** START Stored data **

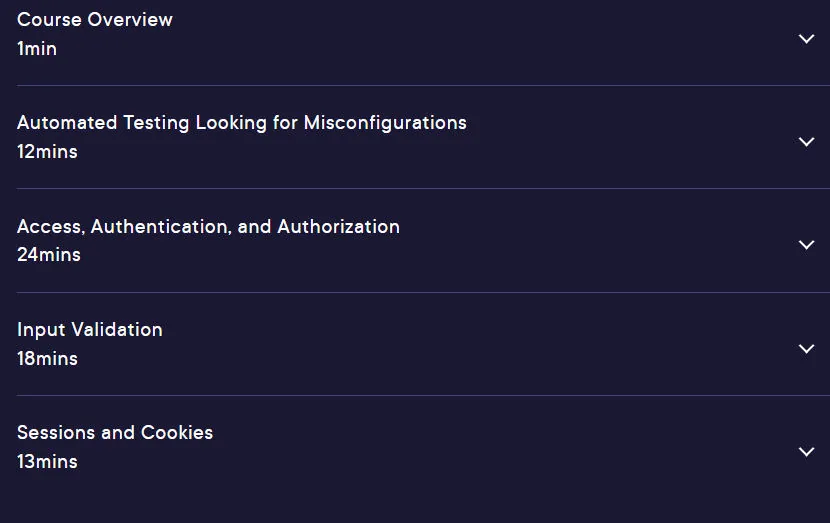The height and width of the screenshot is (523, 830).
Task: Open the Input Validation chevron arrow
Action: 806,349
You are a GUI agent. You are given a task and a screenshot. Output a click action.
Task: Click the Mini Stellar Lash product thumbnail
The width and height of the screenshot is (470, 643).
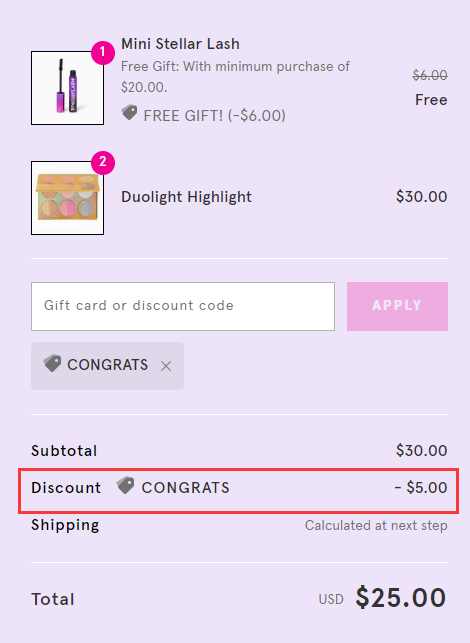tap(67, 88)
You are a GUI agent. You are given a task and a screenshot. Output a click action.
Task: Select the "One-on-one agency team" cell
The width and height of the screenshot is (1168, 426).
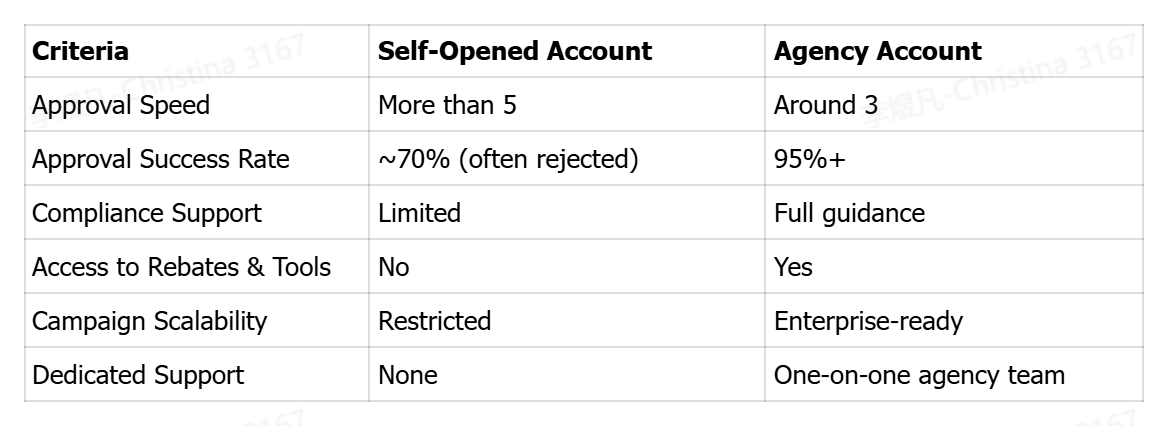click(919, 375)
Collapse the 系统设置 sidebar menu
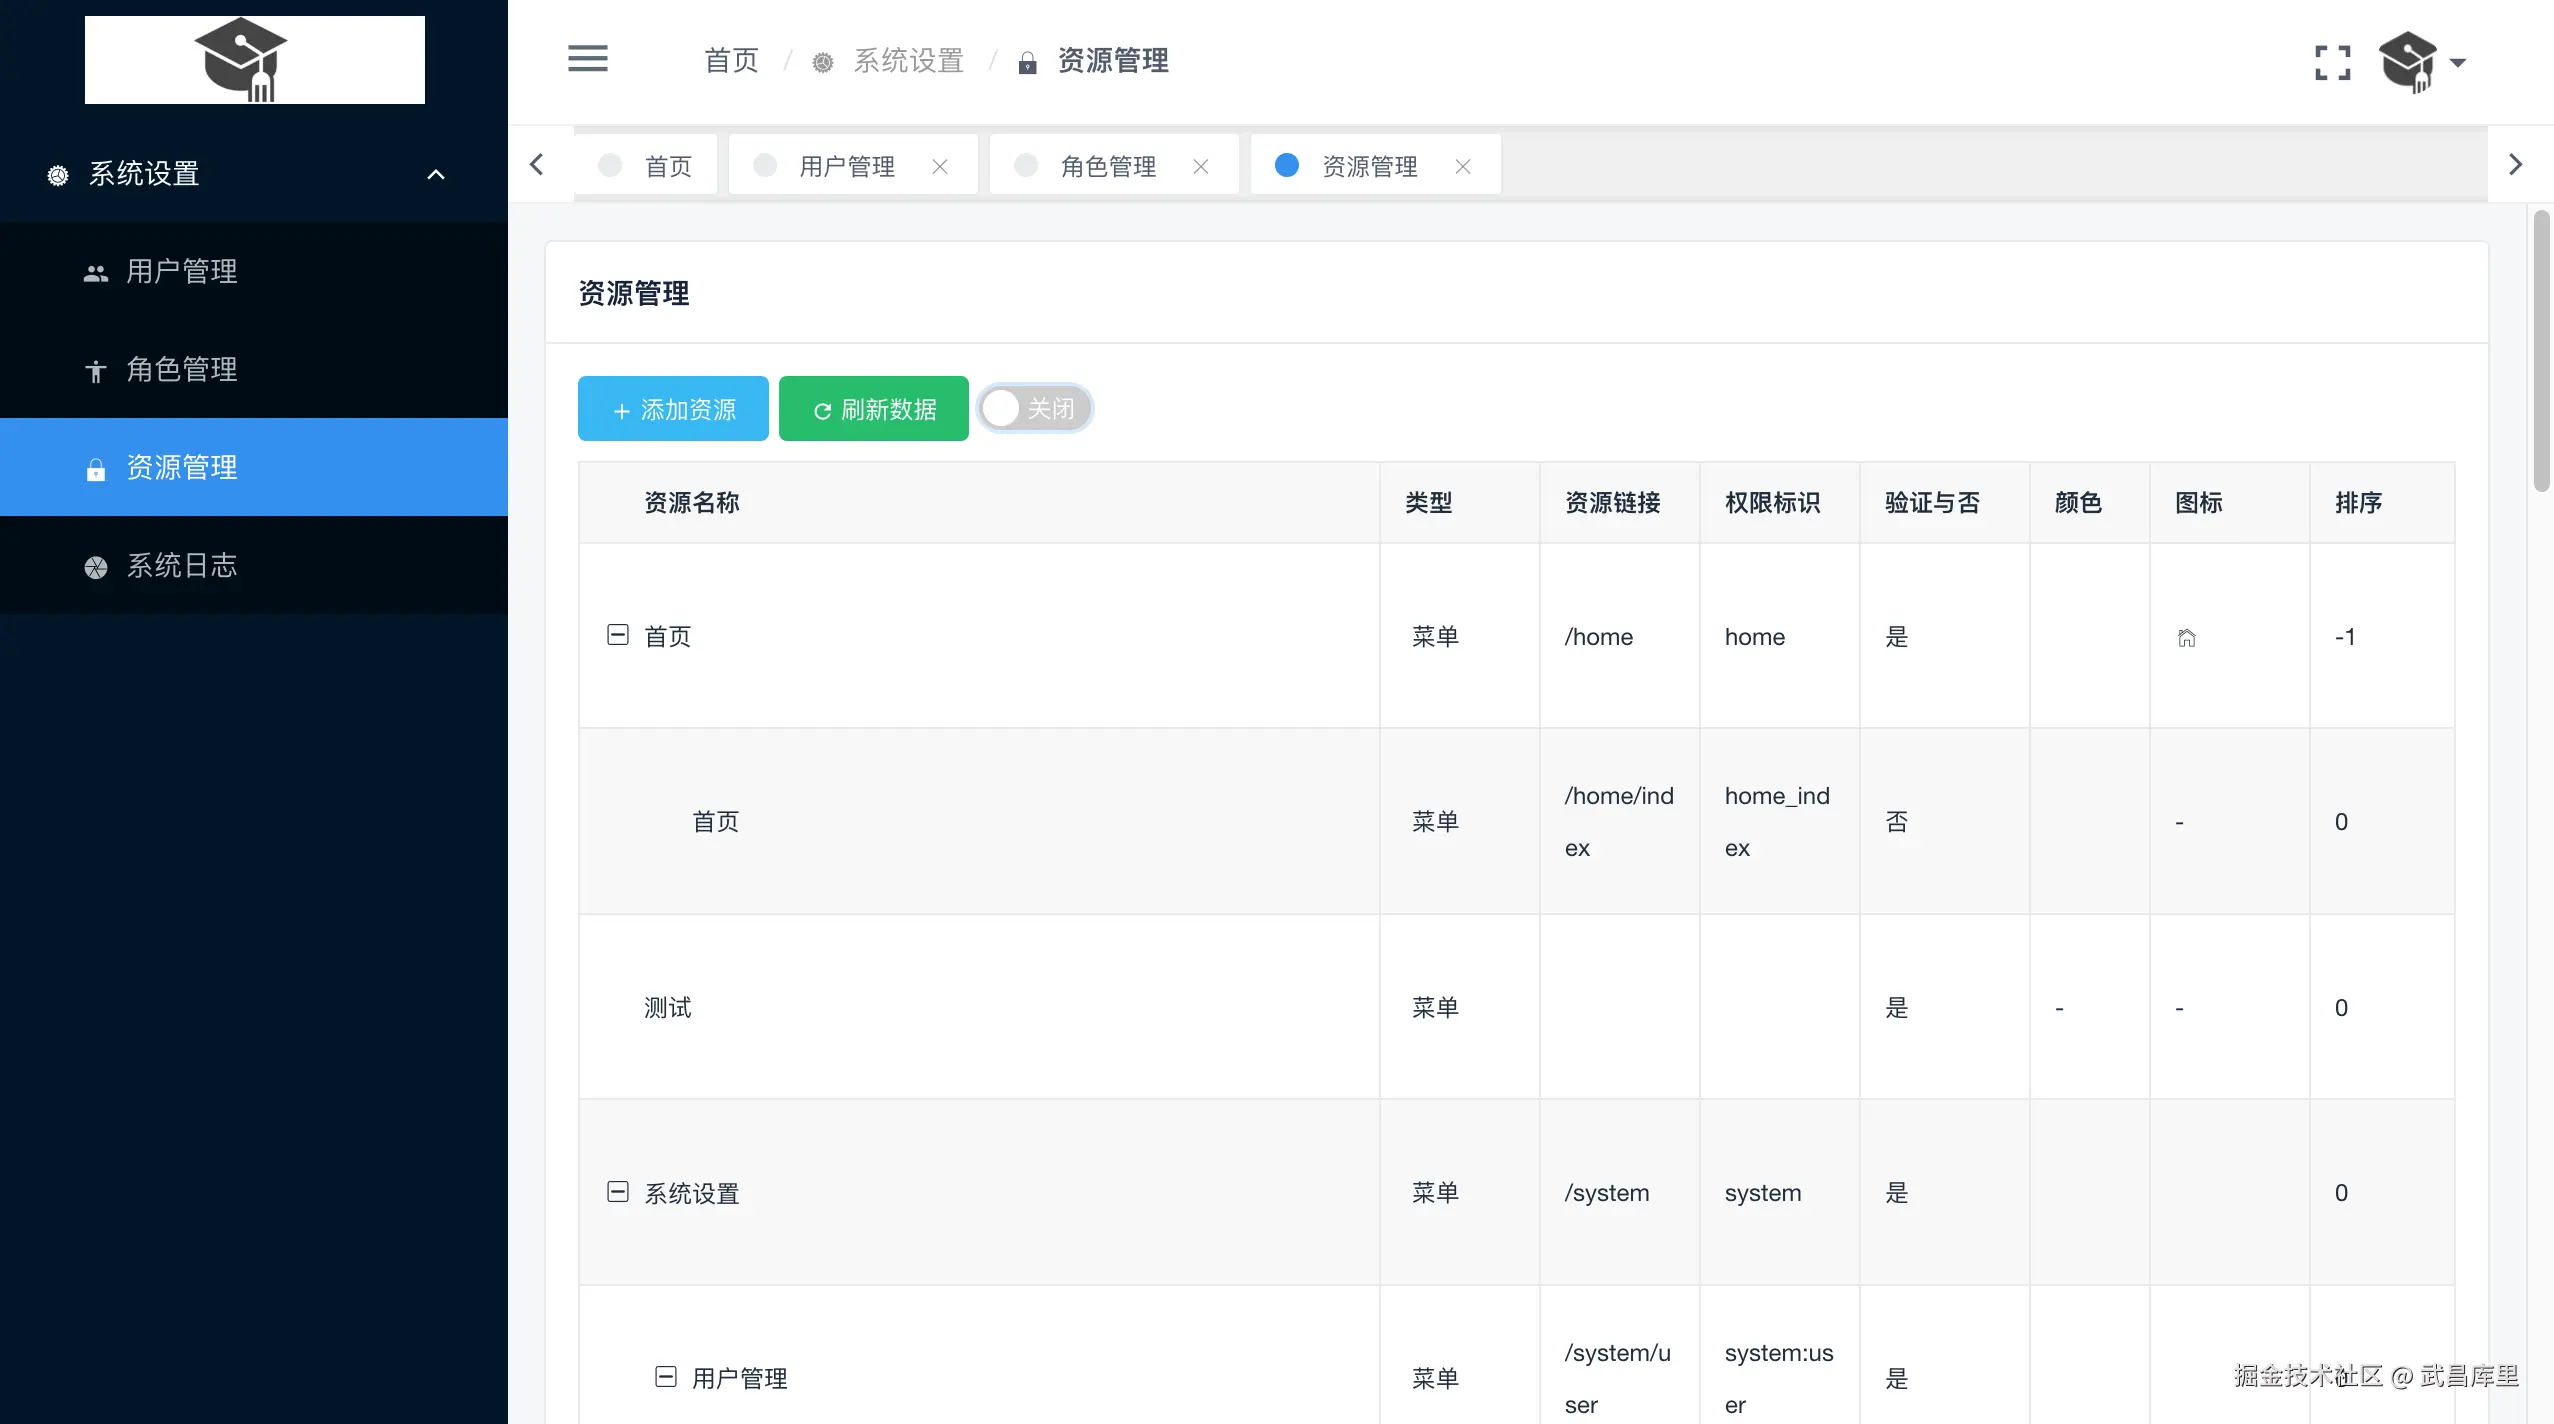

** END Stored data **

The exercise: Copy all of the items above word for word, leaving out the pictures.

Written response:
The height and width of the screenshot is (523, 830).
Task: Open the Input Validation chevron arrow
Action: 806,349
You are a GUI agent. You are given a task and a screenshot. Output a click action.
Task: Click the Mini Stellar Lash product thumbnail
The width and height of the screenshot is (470, 643).
tap(67, 88)
You are a GUI agent. You are given a task and a screenshot. Output a click action.
Task: Select the "One-on-one agency team" cell
The width and height of the screenshot is (1168, 426).
click(919, 375)
Collapse the 系统设置 sidebar menu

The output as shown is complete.